Your Honour, the final evidentiary basis for

the factual basis is the affidavit of Mr McDonnell
in which there are various statements recorded in
the affidavits and the news items showing that the

filing of the writ was accompanied by people being

photographed at the Court, making statements which

are directed solely at the sovereignty issue,

making assertions which must, if one accepts the

untenability of the sovereignty issue, only have

the effect of causing great concern and distress,

both to the negotiating process relating to the

resolution of the opportunities provided by Mabo

(No 2), but also to people both black and white who

Coe 16 17/8/93

have land interests that are affected by this

present untenable claim.

Your Honour, the sovereignty claim encompasses an allegation that the Aboriginal Land Rights Act

of New South Wales and, presumably, any grants made

under it, would itself be invalid. It is true that

that claim is also supported on a narrower 109

basis, but I only mention that so as to indicate

that, in one sense, there has been no

discrimination from the plaintiff's point of view
in the over-breadth of the claims they make in

these proceedings.

HIS HONOUR:  Thank you, Mr Solicitor. Mr Solicitor for the

Commonwealth.

MR GRIFFITH:  Your Honour, on the indication given by the

plaintiff's counsel to you this morning, it seems

that the Commonwealth now has a narrow interest.
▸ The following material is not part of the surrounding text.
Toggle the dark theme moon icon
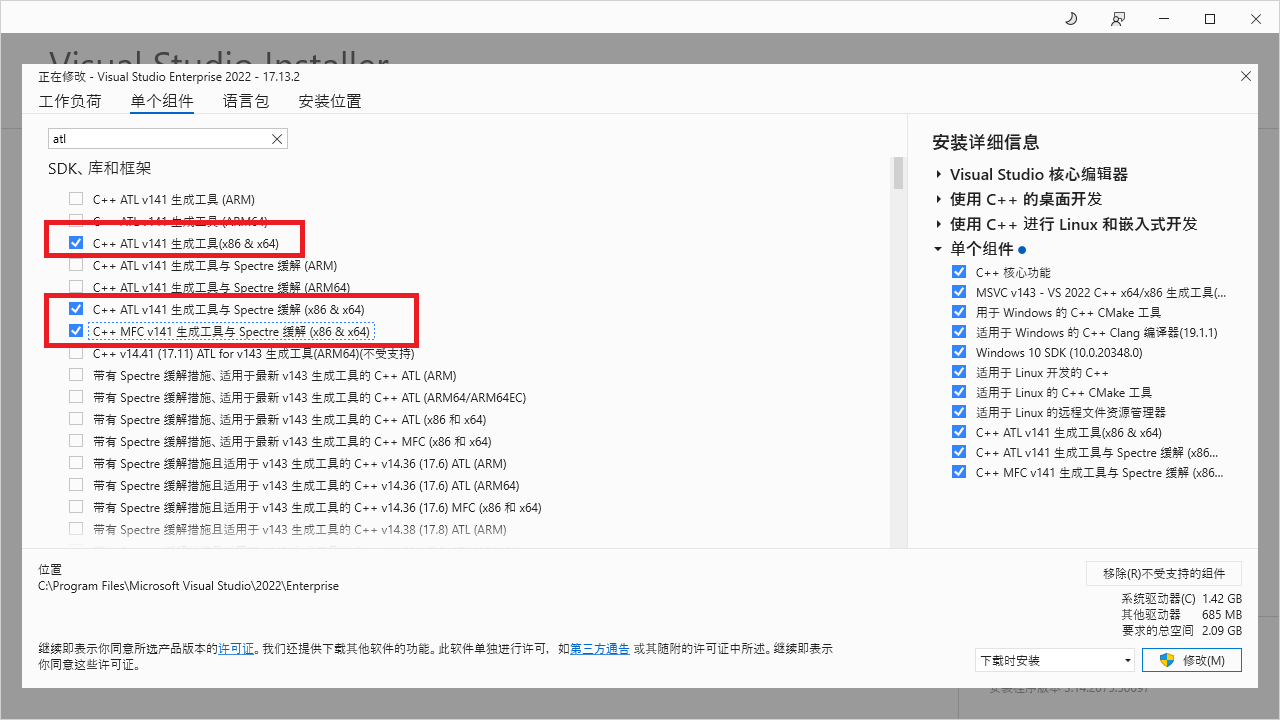Screen dimensions: 1280x720 pyautogui.click(x=1071, y=19)
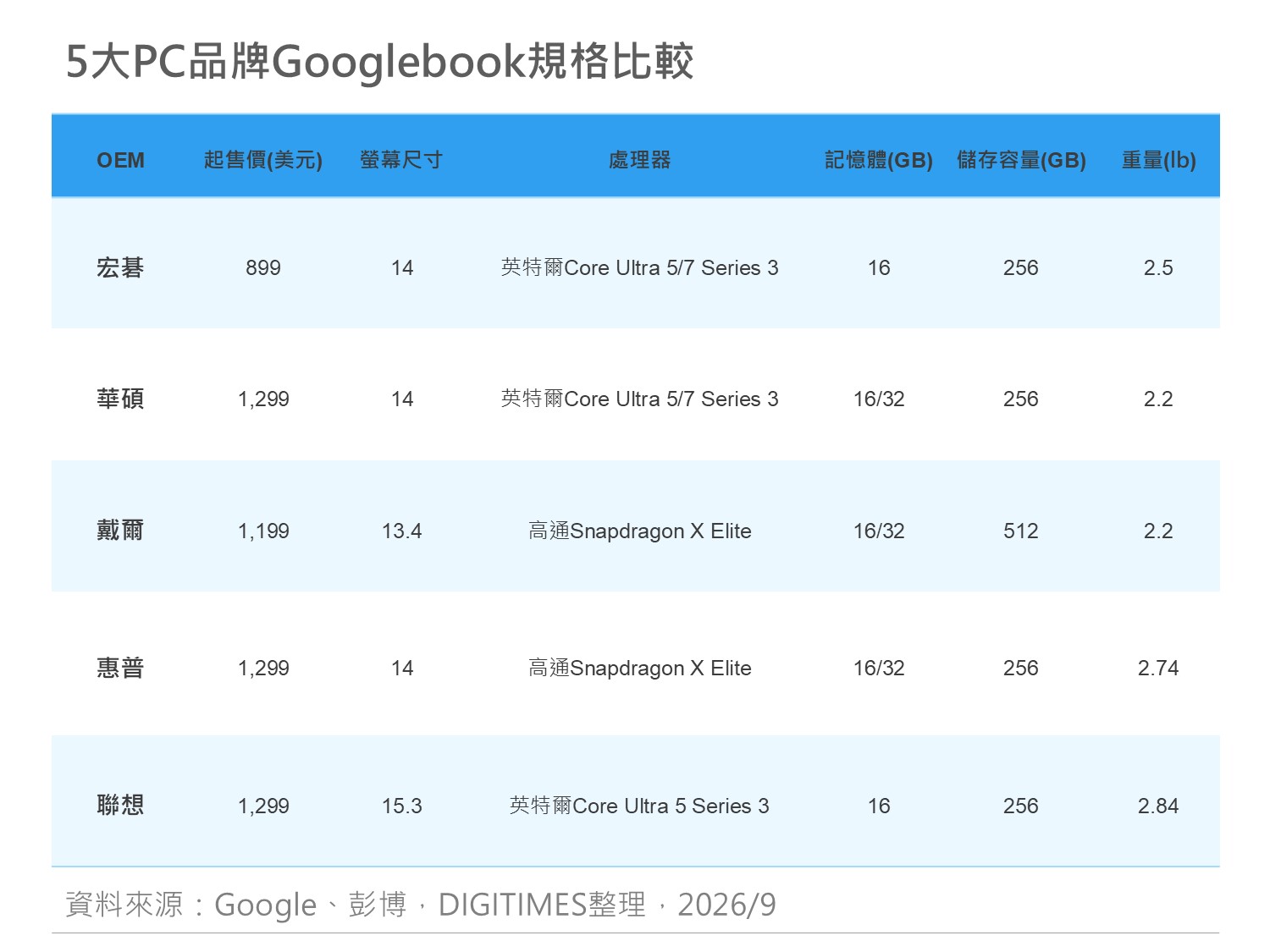
Task: Select the 宏碁 row label
Action: coord(120,267)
It is put on the basis of paragraphs 1 to 3, 5 to

8, and 23. We are not quite sure what the content

of that statement is, Your Honour, when compared

with the pleading as it now is, but in our outline
we do make the points, many of which are in
concurrence with my learned friend's, the

Solicitor-General for New South Wales, as to the

problems, particularly with paragraphs 6 to 8.

Paragraph 23 - - -

HIS HONOUR:  There is one difficulty with the plaintiff's

statement that he is only relying on these

paragraphs as against the Commonwealth, but a

number of the other paragraphs, of course,

indirectly have consequences for the Commonwealth.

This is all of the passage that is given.